Bromocriptine (Parlodel), pergolide (Permax), and cabergoline (Dostinex) can cause nausea and lightheadedness. Symptoms usually can be avoided by taking the drug with food or at bedtime and starting with low doses. For bromocriptine, the initial recommended dosage is half a tablet (1.25 mg), taken at bedtime with a snack, and then the dosage is gradually increased until serum prolactin levels are normal. With cabergoline (Dostinex), 0.5 mg once a week is the starting dose. If serum prolactin levels do not normalize, then twice-weekly cabergoline is recommended (Sunday and Thursday is what my patients prefer). Thyroid hormone administration is relatively free of side effects when dosages are monitored by appropriate blood tests.
If, in addition to hormone abnormalities other problems such as psychologic conflicts exist, the response to hormone therapy will be less than ideal. For this reason, a careful and comprehensive evaluation looking for all possible causes of impotence is recommended before embarking on a course of hormone therapy.
How Common Are Hormone Problems in Impotent Men?

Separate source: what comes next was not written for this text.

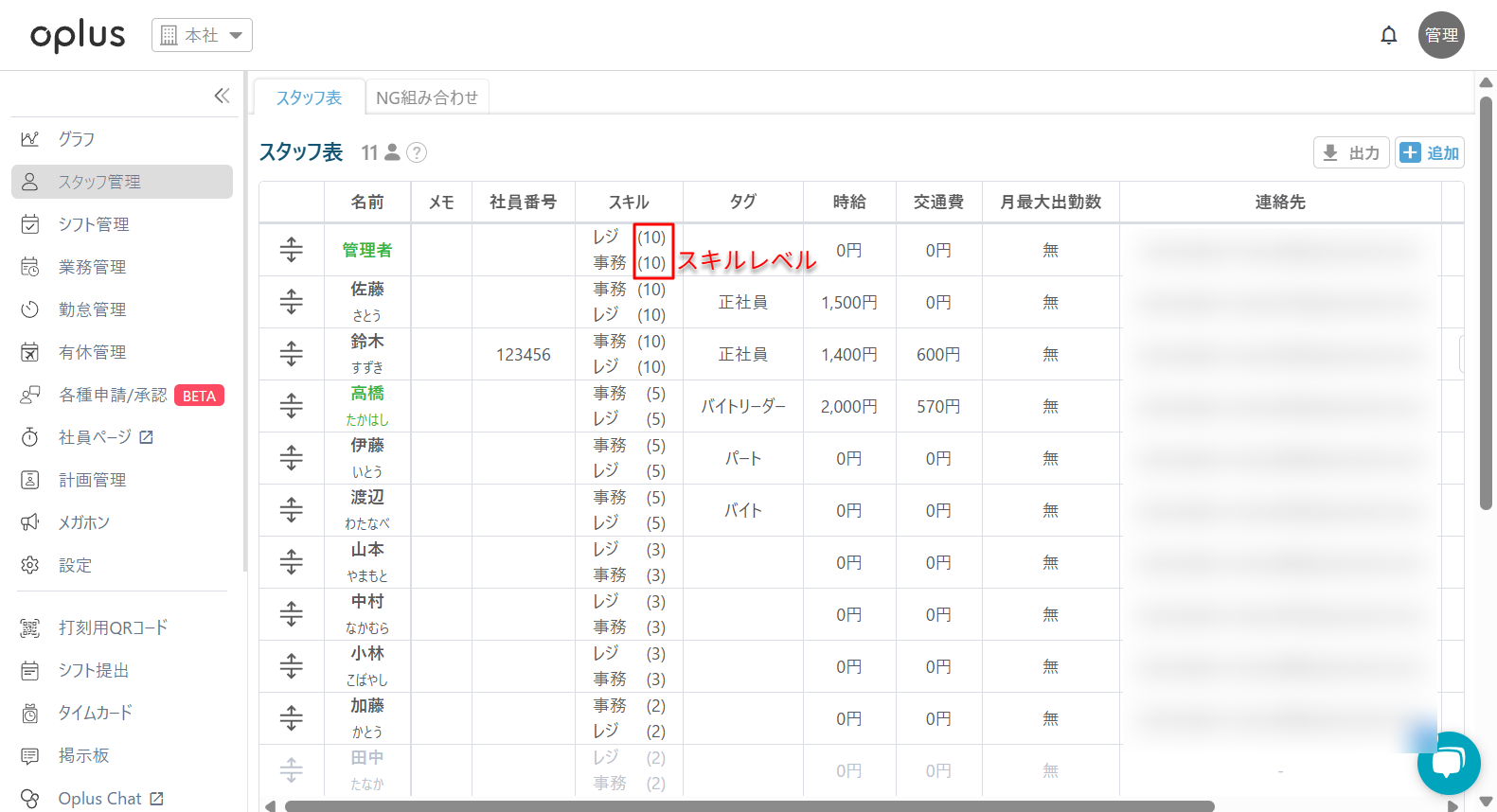Viewport: 1497px width, 812px height.
Task: Click the horizontal scrollbar of the table
Action: 748,805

Hormone abnormalities, once thought to be a rare cause of impotence, are now recognized with increasing frequency. In one study of 422 impotent men at a Veterans Administration hospital, disorders of hormone secretion were detected in 29 percent. Primary hypogonadism and secondary hypogonadism dominated (19 percent), while 4 percent had hyperprolactinemia and 6 percent had disorders of thyroid hormone production.
This coincided with our prior experience. In our 1980 study of 135 impotent men, evidence of hormone dysfunction was found in 34 percent, although we tended to see more hyperprolactinemic patients than our colleagues at the Veterans Administration hospital.

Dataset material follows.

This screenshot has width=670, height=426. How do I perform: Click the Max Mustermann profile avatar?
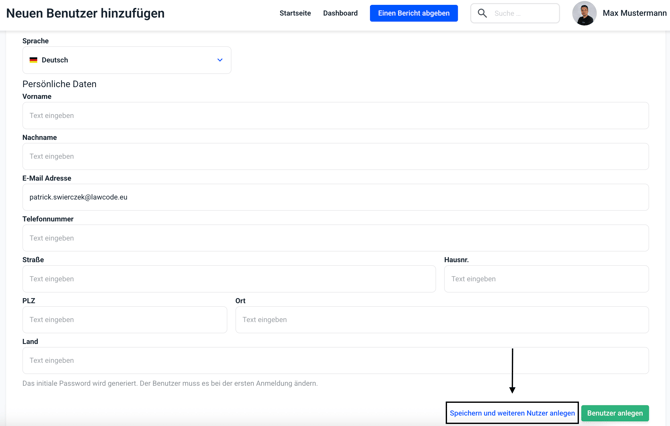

A 1989 survey evaluated hormone function in 600 impotent men in Florida. Thirty-two percent (192 of 600) were found to have disorders of hormone secretion including testosterone deficiency (26 percent), hypothyroidism (6 percent), and hyperprolactinernia (3 percent).
Finding Hormone Problems in Impotent Men
All the necessary hormone measurements needed to detect hormone abnormalities can be performed on a single blood sample. Hormone levels normally vary throughout the day but generally fall within a range that is bracketed by an upper and lower limit called the reference range. When a man’s blood hormone levels fall within the reference range, both physician and patient can safely assume that sexual dysfunction is due to some problem other than hormone malfunction.
Hormone values do have a tendency to bob up and down throughout the day. Bear in mind: Slight increases in serum prolactin levels above and modest decreases in testosterone below the accepted ranges may occur in perfectly normal potent men. Men whose impotence is truly caused by disorders of hormone production have sustained and persistently subnormal blood testosterone, elevated prolactin, or abnormal thyroid hormone levels.
Physicians should routinely measure serum testosterone, free testosterone, and prolactin values in impotent patients; thyroid hormone evaluation is usually reserved for those men who have symptoms or show physical signs compatible with disordered thyroid function.